The latest dreads of the German government very much in sync with the German intelligence agencies.

This development emerged when five MPs of the German’s Left Party, Dei Linke sought government’s information on qualitative and quantitative changes since 2010 efforts by countries, including Pakistan, to illegally procure stuff that are needed for the research and manufacture of biological, chemical, radiological and nuclear weapons and carrier systems from Germany, according to Pakistanchristianpost.com.

The German government, meanwhile, responded saying that ‘Pakistan has seen a massive increase in illegal procurement efforts to proliferation-relevant activities in recent years since 2010.’

The Bfv, German intelligence agency, too, had feared in its 2018 report that Pakistan’s efforts were aimed at countering its neighbor, India.

The report projected that as Pakistan hadn’t signed the Nuclear Non-Proliferation Treaty (NPT) along with the related security agreements to a civilian nuclear program, these ‘extensive military nuclear and carrier technology programs are directed against its ‘arch-enemy’ India’.

In a German TV program, Tagesschau Dagdelen, a member of the foreign affairs committee of the German Parliament, asked the federal government to end arms supplies to Pakistan.

Meanwhile, in a 2016 report published by Project Alpha of the Centre for Science and Security Studies at King’s College, London, had alerted that ‘Pakistan should be excluded from the Nuclear Suppliers Group (NSG)’ due to its strategy of using frontage companies as well as other devious methods to obtain dual-use goods to meet its nuclear program.

The report also dubbed Pakistan to be a ‘non-responsible actor’ in the domain of non-proliferation.

These claims or allegations are, in fact, not baseless as Pakistan’s founder of the nuclear program, Dr. Abdul Qadeer Khan, had once admitted to transferring nuclear technology to Libya, Iran, and North Korea.

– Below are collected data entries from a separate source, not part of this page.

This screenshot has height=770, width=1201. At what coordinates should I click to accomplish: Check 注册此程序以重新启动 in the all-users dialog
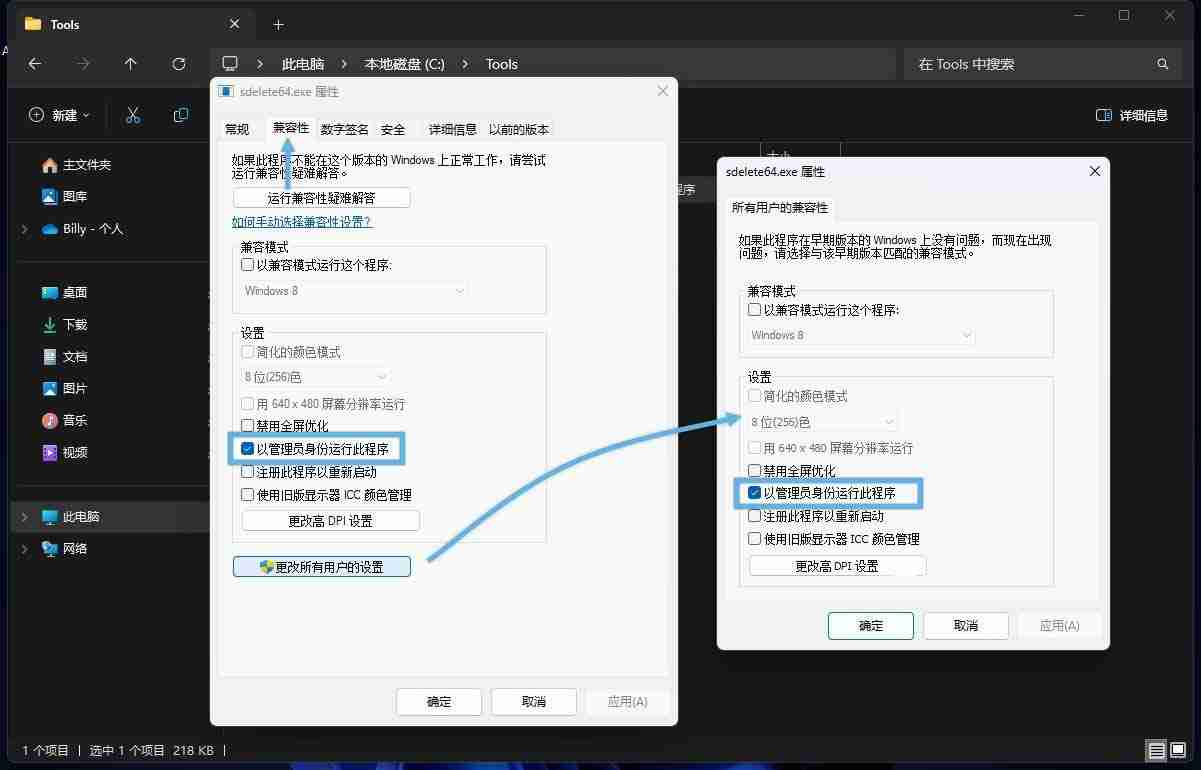pyautogui.click(x=754, y=516)
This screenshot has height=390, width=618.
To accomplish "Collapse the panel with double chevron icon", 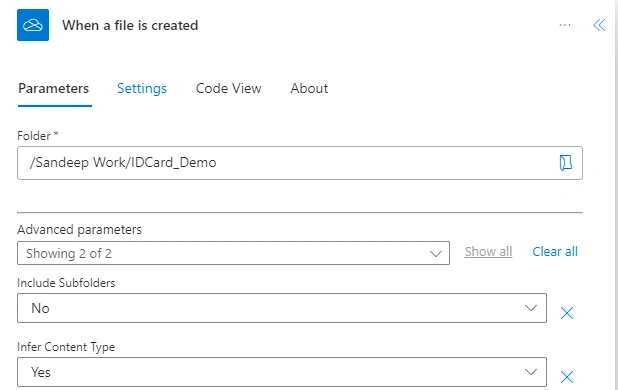I will coord(599,25).
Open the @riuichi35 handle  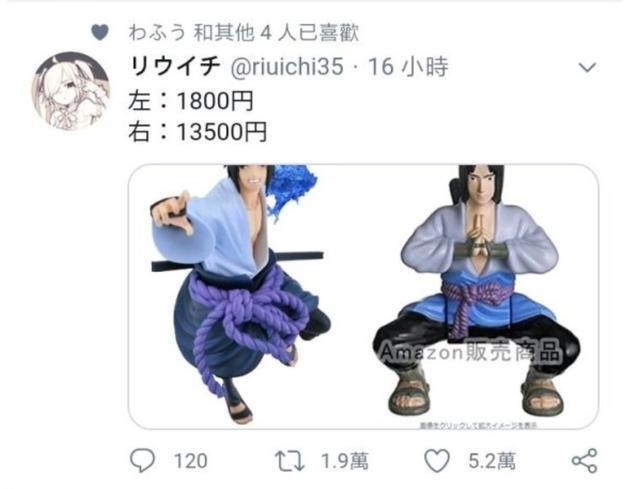[287, 67]
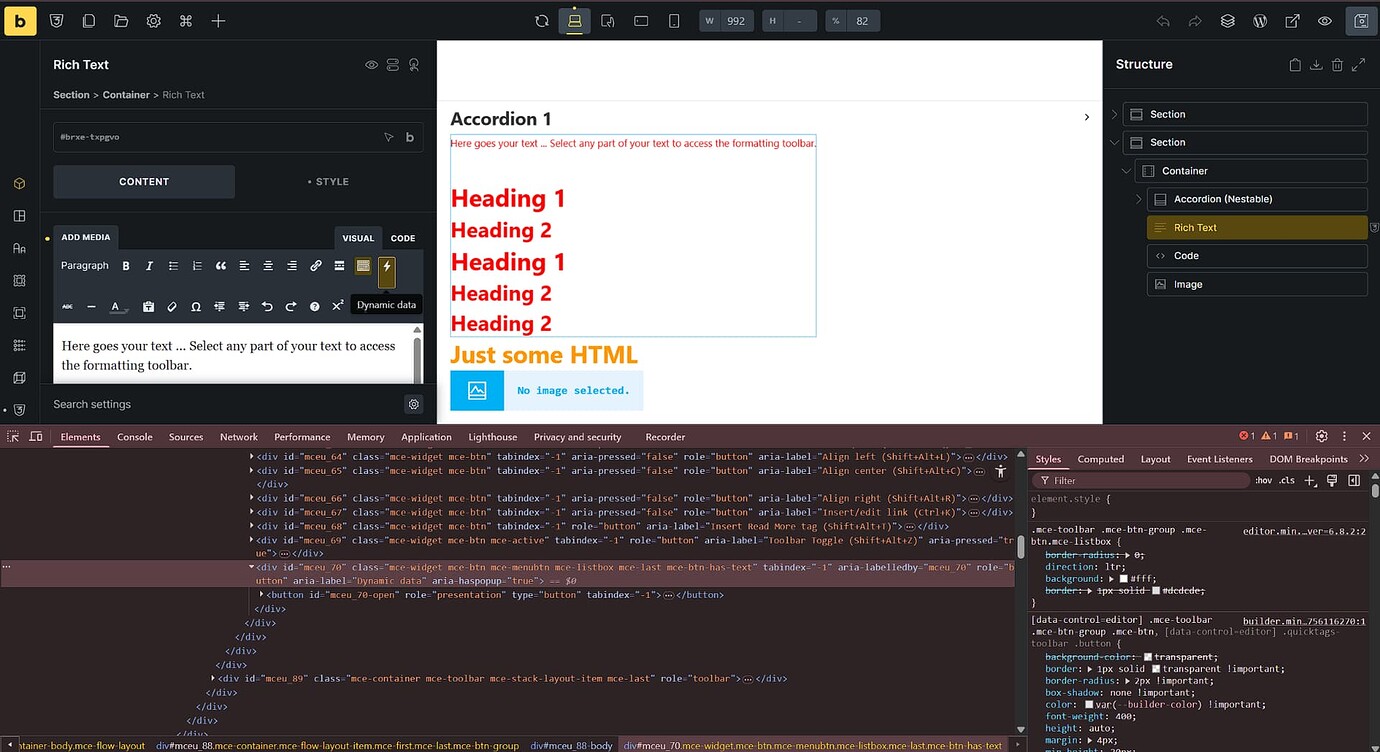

It should also not be forgotten that former Pakistani President Pervez Musharraf had acknowledged about passing on of nuclear secret to Libya, Iran, and North Korea by Khan.

The Carnegie Endowment for International Peace and the Stimson Centre has estimated in 2015 that Pakistan has a bomb-making capability at twenty devices on an annual basis. It has been estimated that it has an arsenal of 110 to 130 nuclear bombs.

It is also said that by 2025, Pakistan is planning to increase its nuclear arsenal to 250 atomic warheads.